Handling tens of thousands of requests / sec on t2.nano with Kestrel

time to read 2 min | 332 words

This blog post was a very interesting read. It talks about the ipify service and how it grew. It is an interesting post, but what really caught my eye was the performance details.

In particular, this talks about exceeding 30 billions of requests per month. The initial implementation used Node, and couldn’t get more than 30 req/second or so and the current version seems to be in Go and can handle about 2,000 requests a second.

I’m interested in performance so I decided to see why my results would be. I very quickly wrote the simplest possible implementation using Kestrel and threw that on a t2.nano in AWS. I’m pretty sure that this is the equivalent for the dyno that he is using. I then spun another t2.small instance and used that to bench the performance of the system. All I did was just run the code with release mode on the t2.nano, and here are the results:"

So we get 25,000 requests a second and some pretty awesome latencies under very high load on a 1 CPU / 512 MB machine. For that matter, here are the top results from midway through on the t2.nano machine:

I should say that the code I wrote was quick and dirty in terms of performance. It allocates several objects per request and likely can be improved several times over, but even so, these are nice numbers. Primarily because there is actually so little that needs to be done here. To be fair, a t2.nano machine is meant for burst traffic and is not likely to be able to sustain such load over time, but even when throttled by an order of magnitude, it will still be faster than the Go implementation Smile .
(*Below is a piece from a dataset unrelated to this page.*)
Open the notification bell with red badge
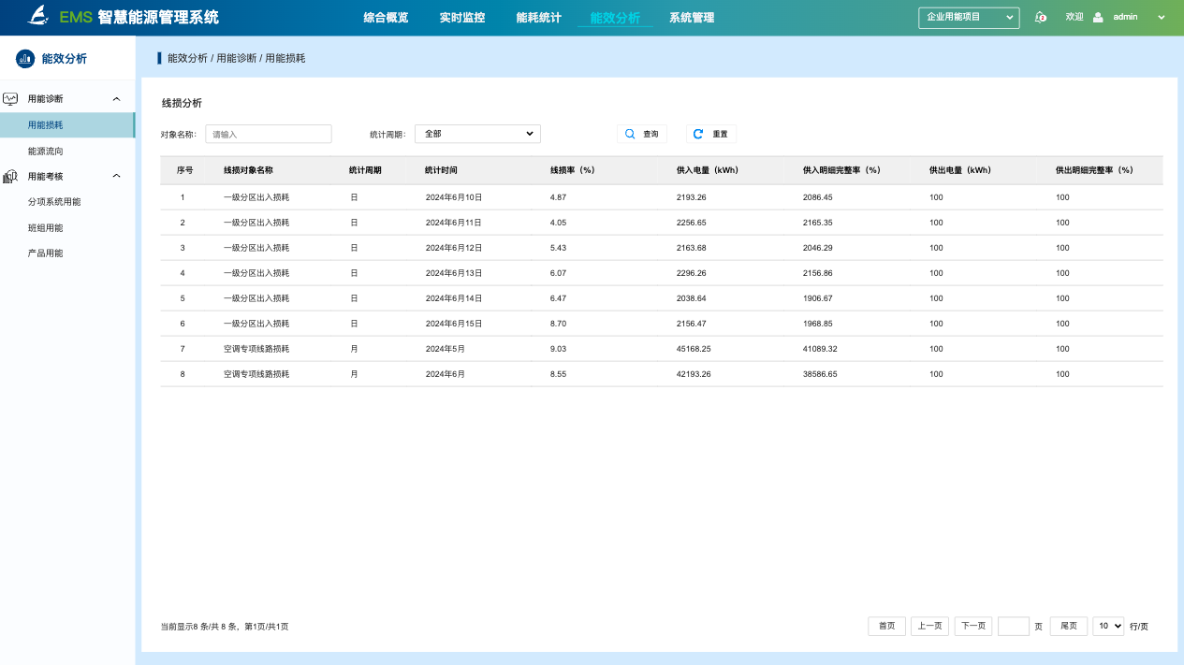The width and height of the screenshot is (1184, 665). point(1041,17)
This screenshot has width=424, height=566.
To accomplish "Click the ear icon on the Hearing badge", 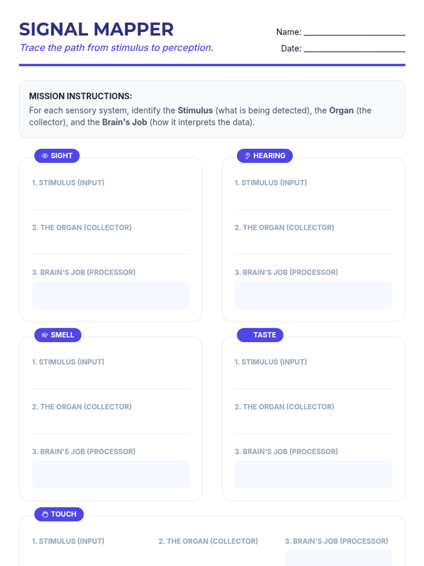I will coord(247,156).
Tweet Share Share 13 comments

Tags:

Comments

23 Jan 2018
14:42 PM

Aleksander Oven

It's impressive! But I've always wondered about benchmarks such as this one... I remember seeing numbers being quoted for Erlang servers that were in the millions of request/sec. They seemed ridiculous to me when I couldn't even reach 1% of that in my apps (Delphi w/ Indy sockets at the time).

Eventually, I realized these numbers are just the raw TCP-level throughput. That is to say, employing all sorts of caching optimizations without doing anything useful or remotely real-world at all. I understand this might indicate a baseline for deciding on the tech stack (i.e. evaluating overhead of the stack itself), but the numbers are surely going to drop drastically once we cross into application layer!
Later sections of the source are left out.